The power acquired by a substance under the action of magnetic force of rotating the plane of polarization of light is not exactly proportional to its diamagnetic or ferromagnetic magnetizability. Indeed there are exceptions to the rule that the rotation is positive for diamagnetic and negative for ferromagnetic substances, for neutral chromate of potash is diamagnetic, but produces a negative rotation.

810.] There are other substances, which, independently of the application of magnetic force, cause the plane of polarization to turn to the right or to the left, as the ray travels through the substance. In some of these the property is related to an axis, as in the case of quartz. In others, the property is independent of the direction of the ray within the medium, as in turpentine, solution of sugar, &c. In all these substances, however, if the plane of polarization of any ray is twisted within the medium like a righthanded screw, it will still be twisted like a right-handed screw if the ray is transmitted through the medium in the opposite direction.
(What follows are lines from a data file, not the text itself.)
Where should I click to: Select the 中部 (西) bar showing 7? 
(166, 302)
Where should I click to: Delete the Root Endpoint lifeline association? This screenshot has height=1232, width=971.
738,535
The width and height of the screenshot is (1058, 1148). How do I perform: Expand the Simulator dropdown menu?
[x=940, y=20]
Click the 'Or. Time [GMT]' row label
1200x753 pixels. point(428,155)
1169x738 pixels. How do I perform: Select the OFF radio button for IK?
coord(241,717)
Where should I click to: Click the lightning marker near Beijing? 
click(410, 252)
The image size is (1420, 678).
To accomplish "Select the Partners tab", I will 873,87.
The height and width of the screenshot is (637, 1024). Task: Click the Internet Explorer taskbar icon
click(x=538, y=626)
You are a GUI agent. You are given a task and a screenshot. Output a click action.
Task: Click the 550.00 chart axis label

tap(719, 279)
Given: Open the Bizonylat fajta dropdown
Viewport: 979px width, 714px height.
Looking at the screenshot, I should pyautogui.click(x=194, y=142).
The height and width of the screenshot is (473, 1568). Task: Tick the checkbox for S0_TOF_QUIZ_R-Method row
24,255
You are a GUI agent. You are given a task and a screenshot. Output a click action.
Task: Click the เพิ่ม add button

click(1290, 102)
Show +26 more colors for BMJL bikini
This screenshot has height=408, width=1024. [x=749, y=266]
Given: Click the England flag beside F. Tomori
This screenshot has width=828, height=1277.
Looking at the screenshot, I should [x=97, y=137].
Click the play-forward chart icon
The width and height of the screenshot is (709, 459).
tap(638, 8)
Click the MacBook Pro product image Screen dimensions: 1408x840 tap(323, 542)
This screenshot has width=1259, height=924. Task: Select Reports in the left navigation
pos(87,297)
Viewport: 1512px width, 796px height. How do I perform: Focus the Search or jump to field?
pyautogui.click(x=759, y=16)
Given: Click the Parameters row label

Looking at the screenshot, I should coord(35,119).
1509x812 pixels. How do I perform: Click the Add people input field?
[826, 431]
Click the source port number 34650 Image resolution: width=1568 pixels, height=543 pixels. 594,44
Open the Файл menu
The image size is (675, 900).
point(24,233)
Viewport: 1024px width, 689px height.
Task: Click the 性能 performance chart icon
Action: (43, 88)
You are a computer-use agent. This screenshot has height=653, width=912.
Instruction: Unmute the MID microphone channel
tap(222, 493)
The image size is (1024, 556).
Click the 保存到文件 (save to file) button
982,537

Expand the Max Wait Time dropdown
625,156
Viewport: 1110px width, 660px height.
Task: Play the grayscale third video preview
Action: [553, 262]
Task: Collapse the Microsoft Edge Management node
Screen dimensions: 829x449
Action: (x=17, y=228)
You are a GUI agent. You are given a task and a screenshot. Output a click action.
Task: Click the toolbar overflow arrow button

The direction in which the observer has to turn his analyser in order to extinguish the ray after introducing the medium into its path, is the same with reference to the observer whether the ray comes to him from the north or from the south. The direction of the rotation in space is of course reversed when the direction of the ray is reversed. But when the rotation is produced by magnetic action, its direction in space is the same whether the ray be travelling north or south. The rotation is always in the same direction as that of the electric current which produces, or would produce, the actual magnetic state of the field, if the medium belongs to the positive class, or in the opposite direction if the medium belongs to the negative class.